» **PROVIDED TEXT**
SEC. 503. Spoofing prevention.

(a) Expanding and clarifying prohibition on misleading or inaccurate caller identification information.—

(1) COMMUNICATIONS FROM OUTSIDE THE UNITED STATES.—Section 227(e)(1) of the Communications Act of 1934 (47 U.S.C. 227(e)(1)) is amended by striking “in connection with any telecommunications service or IP-enabled voice service” and inserting “or any person outside the United States if the recipient is within the United States, in connection with any voice service or text messaging service”.

(2) COVERAGE OF TEXT MESSAGES AND VOICE SERVICES.—Section 227(e)(8) of the Communications Act of 1934 (47 U.S.C. 227(e)(8)) is amended—

(A) in subparagraph (A), by striking “telecommunications service or IP-enabled voice service” and inserting “voice service or a text message sent using a text messaging service”;

(B) in the first sentence of subparagraph (B), by striking “telecommunications service or IP-enabled voice service” and inserting “voice service or a text message sent using a text messaging service”; and

(C) by striking subparagraph (C) and inserting the following:

“(C) TEXT MESSAGE.—The term ‘text message’—

“(i) means a message consisting of text, images, sounds, or other information that is transmitted to or from a device that is identified as the receiving or transmitting device by means of a 10-digit telephone number or N11 service code;

“(ii) includes a short message service (commonly referred to as ‘SMS’) message and a multimedia message service (commonly referred to as ‘MMS’) message; and

“(iii) does not include—

“(I) a real-time, two-way voice or video communication; or

“(II) a message sent over an IP-enabled messaging service to another user of the same messaging service, except a message described in clause (ii).

“(D) TEXT MESSAGING SERVICE.—The term ‘text messaging service’ means a service that enables the transmission or receipt of a text message, including a service provided as part of or in connection with a voice service.

“(E) VOICE SERVICE.—The term ‘voice service’—

“(i) means any service that is interconnected with the public switched telephone network and that furnishes voice communications to an end user using resources from the North American Numbering Plan or any successor to the North American Numbering Plan adopted by the Commission under section 251(e)(1); and

“(ii) includes transmissions from a telephone facsimile machine, computer, or other device to a telephone facsimile machine.”.

» **WORK TO COMPLETE**
Reproduce the spoofing prevention section verbatim, in its entirety.

» **DATA SEGMENT**
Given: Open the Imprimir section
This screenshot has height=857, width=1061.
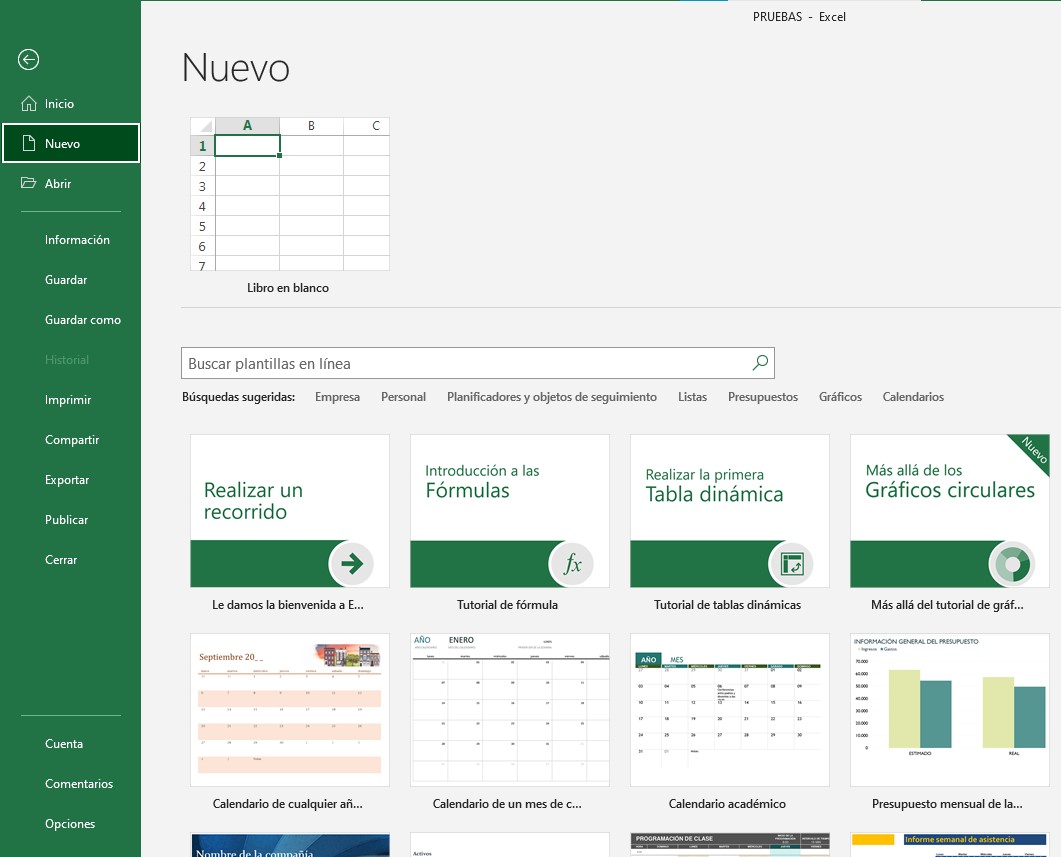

» **EXERCISE OUTPUT**
SEC. 503. Spoofing prevention.

(a) Expanding and clarifying prohibition on misleading or inaccurate caller identification information.—

(1) COMMUNICATIONS FROM OUTSIDE THE UNITED STATES.—Section 227(e)(1) of the Communications Act of 1934 (47 U.S.C. 227(e)(1)) is amended by striking “in connection with any telecommunications service or IP-enabled voice service” and inserting “or any person outside the United States if the recipient is within the United States, in connection with any voice service or text messaging service”.

(2) COVERAGE OF TEXT MESSAGES AND VOICE SERVICES.—Section 227(e)(8) of the Communications Act of 1934 (47 U.S.C. 227(e)(8)) is amended—

(A) in subparagraph (A), by striking “telecommunications service or IP-enabled voice service” and inserting “voice service or a text message sent using a text messaging service”;

(B) in the first sentence of subparagraph (B), by striking “telecommunications service or IP-enabled voice service” and inserting “voice service or a text message sent using a text messaging service”; and

(C) by striking subparagraph (C) and inserting the following:

“(C) TEXT MESSAGE.—The term ‘text message’—

“(i) means a message consisting of text, images, sounds, or other information that is transmitted to or from a device that is identified as the receiving or transmitting device by means of a 10-digit telephone number or N11 service code;

“(ii) includes a short message service (commonly referred to as ‘SMS’) message and a multimedia message service (commonly referred to as ‘MMS’) message; and

“(iii) does not include—

“(I) a real-time, two-way voice or video communication; or

“(II) a message sent over an IP-enabled messaging service to another user of the same messaging service, except a message described in clause (ii).

“(D) TEXT MESSAGING SERVICE.—The term ‘text messaging service’ means a service that enables the transmission or receipt of a text message, including a service provided as part of or in connection with a voice service.

“(E) VOICE SERVICE.—The term ‘voice service’—

“(i) means any service that is interconnected with the public switched telephone network and that furnishes voice communications to an end user using resources from the North American Numbering Plan or any successor to the North American Numbering Plan adopted by the Commission under section 251(e)(1); and

“(ii) includes transmissions from a telephone facsimile machine, computer, or other device to a telephone facsimile machine.”.